--- Task description ---
Pull out every line of the records that contains the word "element", matching its case exactly.

--- Source material ---
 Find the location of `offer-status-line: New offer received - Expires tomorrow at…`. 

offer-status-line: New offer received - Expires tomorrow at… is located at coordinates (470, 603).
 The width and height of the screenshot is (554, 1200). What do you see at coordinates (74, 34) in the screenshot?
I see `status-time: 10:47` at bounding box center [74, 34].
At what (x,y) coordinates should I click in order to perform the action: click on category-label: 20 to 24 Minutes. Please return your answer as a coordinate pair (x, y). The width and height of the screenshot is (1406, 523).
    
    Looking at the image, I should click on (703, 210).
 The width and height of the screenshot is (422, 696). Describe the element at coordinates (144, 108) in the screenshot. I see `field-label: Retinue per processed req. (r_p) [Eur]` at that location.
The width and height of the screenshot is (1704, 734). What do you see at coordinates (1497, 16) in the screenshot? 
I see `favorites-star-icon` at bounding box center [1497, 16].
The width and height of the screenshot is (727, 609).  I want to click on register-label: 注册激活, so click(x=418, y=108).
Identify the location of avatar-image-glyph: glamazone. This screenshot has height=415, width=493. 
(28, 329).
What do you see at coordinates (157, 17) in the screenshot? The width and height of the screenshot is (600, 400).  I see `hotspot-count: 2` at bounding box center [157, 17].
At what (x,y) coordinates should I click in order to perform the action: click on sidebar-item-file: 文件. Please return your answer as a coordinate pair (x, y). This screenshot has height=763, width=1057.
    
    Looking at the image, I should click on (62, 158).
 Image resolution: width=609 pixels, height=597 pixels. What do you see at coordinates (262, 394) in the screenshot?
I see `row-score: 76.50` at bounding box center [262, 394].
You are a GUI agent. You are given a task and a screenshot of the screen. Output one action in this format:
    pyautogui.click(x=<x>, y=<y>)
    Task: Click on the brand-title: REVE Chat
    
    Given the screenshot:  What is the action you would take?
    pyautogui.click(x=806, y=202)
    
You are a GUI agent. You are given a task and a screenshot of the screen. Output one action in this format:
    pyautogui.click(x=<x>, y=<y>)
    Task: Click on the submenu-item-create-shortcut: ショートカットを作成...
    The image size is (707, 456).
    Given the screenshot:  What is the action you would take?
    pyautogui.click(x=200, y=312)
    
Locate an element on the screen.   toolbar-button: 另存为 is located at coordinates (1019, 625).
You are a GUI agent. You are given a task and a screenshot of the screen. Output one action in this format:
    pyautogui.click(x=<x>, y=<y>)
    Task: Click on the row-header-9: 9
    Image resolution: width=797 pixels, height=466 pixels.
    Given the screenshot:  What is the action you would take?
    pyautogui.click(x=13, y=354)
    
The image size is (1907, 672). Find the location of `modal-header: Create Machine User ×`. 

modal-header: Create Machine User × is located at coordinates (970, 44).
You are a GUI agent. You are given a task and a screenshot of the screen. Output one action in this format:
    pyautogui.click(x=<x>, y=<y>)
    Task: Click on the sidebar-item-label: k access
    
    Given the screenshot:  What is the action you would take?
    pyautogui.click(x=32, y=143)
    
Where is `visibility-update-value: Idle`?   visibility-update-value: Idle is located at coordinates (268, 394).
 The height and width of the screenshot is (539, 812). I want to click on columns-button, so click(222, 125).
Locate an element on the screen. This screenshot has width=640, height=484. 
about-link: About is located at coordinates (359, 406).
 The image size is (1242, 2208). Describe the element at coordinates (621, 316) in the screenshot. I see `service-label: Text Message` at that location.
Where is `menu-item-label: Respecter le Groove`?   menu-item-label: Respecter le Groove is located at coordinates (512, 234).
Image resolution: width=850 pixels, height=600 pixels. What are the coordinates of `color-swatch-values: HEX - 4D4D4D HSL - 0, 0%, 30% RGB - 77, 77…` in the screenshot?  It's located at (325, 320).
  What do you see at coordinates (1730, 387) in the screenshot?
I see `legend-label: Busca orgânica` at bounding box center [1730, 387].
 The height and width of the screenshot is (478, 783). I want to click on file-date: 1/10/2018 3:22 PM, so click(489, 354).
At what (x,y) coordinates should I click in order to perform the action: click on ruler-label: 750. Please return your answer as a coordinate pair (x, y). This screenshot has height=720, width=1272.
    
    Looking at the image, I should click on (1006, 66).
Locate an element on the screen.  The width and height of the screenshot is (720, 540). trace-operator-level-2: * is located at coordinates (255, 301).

--- Answer to the problem ---
 The width and height of the screenshot is (422, 696). Describe the element at coordinates (144, 108) in the screenshot. I see `field-label: Retinue per processed req. (r_p) [Eur]` at that location.
Locate an element on the screen.   toolbar-button: 另存为 is located at coordinates (1019, 625).
Locate an element on the screen. This screenshot has width=640, height=484. 
 The image size is (1242, 2208). Describe the element at coordinates (621, 316) in the screenshot. I see `service-label: Text Message` at that location.
Locate an element on the screen.  The width and height of the screenshot is (720, 540). trace-operator-level-2: * is located at coordinates (255, 301).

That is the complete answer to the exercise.